Possible Future Issues With Cloning Technology
Davis L. Becker
Penn State World Campus
Imagine this scenario: you have become fatally ill on account of a damaged organ, and your only option for survival is to receive a compatible transplant – a compatibility that must pass an algorithm of complicated factors. Unfortunately, for thousands of people there is no need to imagine this dreadful situation. Their reality is the fact that they’re on an organ waiting list comprised of over 100,000 patients, those of whom are now at risk of becoming one of the 18 people who die each day because of the unavailability of a compatible organ (NA, 2012). Currently, the survival of these people relies greatly on the combination of technology and society.
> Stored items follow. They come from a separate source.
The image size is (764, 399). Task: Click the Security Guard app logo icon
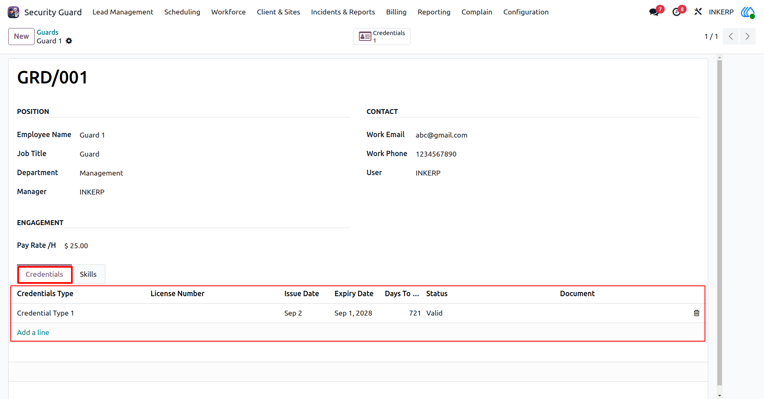pos(14,12)
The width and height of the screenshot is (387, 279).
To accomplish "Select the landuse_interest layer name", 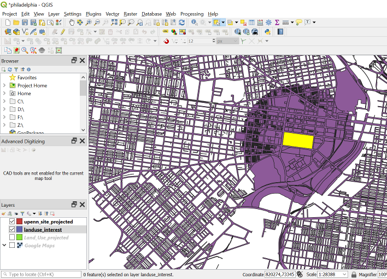I will pyautogui.click(x=43, y=230).
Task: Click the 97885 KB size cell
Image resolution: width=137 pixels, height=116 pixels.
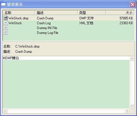Action: click(126, 18)
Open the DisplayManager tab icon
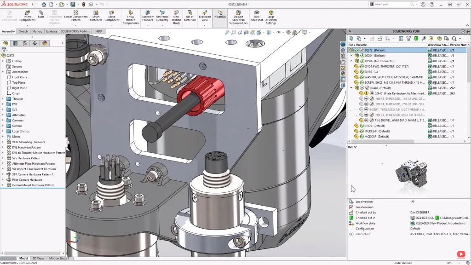 [45, 43]
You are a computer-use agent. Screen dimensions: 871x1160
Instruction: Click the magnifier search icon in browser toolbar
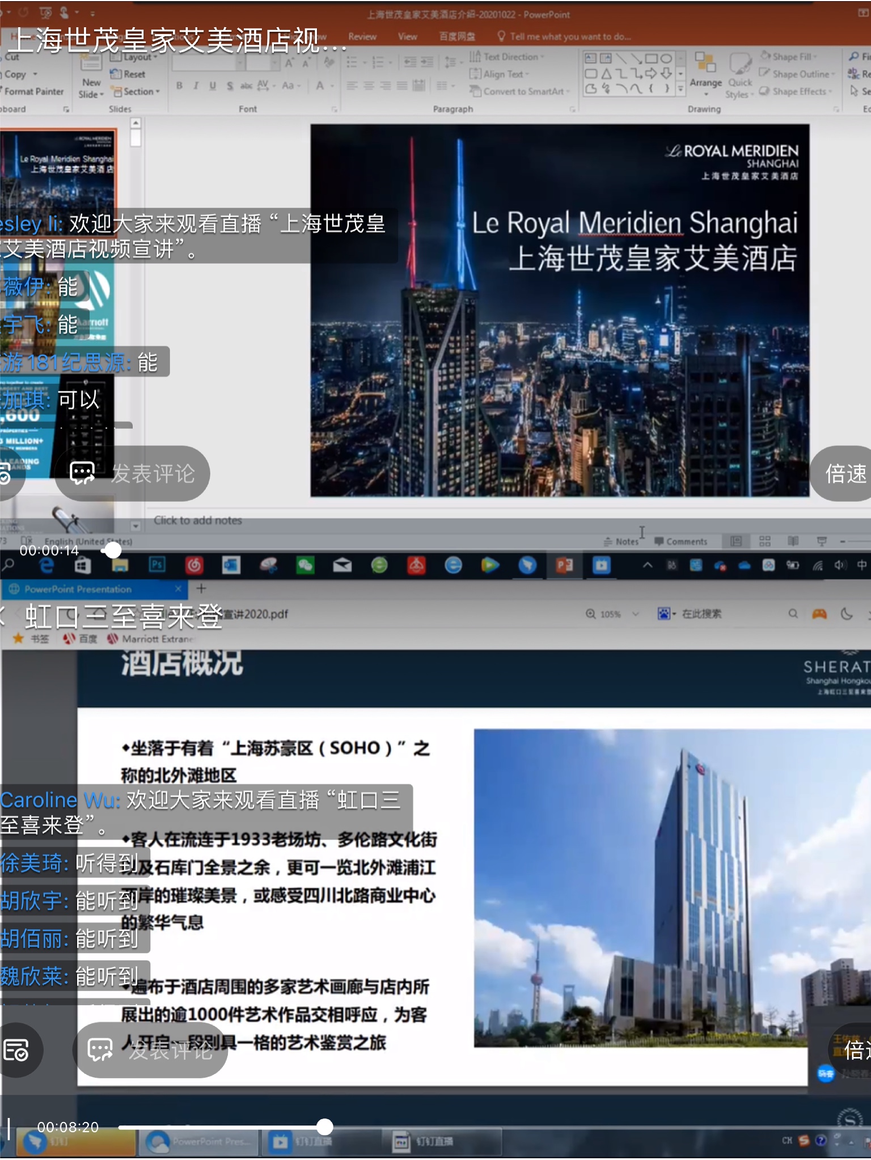[793, 613]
Technologic advances in both the medical field as well as in our everyday lives have improved the possibility of organ transplants to occur. For example, the social networking site Facebook provided a Seattle man the opportunity to reach out beyond the conventional systems used for listing donors, and found a matching kidney by simply creating a page stating his circumstances (King 5, 2012). Yet, the people in our society that are willing to accept these risks of being a donor, must accompany this technology in order for it to be successful. Which brings to surface the problem that even with the ability to make everyone aware of your need for an organ transplant, you still need someone to volunteer and donate. Some of us may not have that confidence in the members of our society and require a much more stable insurance than that of the good will of others. What if you no longer had to rely on society and could instead use only technology to ensure a transplant is available?
In the 2005 movie, “The Island” that very question is answered as cloning technology became so advanced that wealthy individuals, or “sponsors”, could purchase a clone of themselves or their children to be used as “insurance” in the event...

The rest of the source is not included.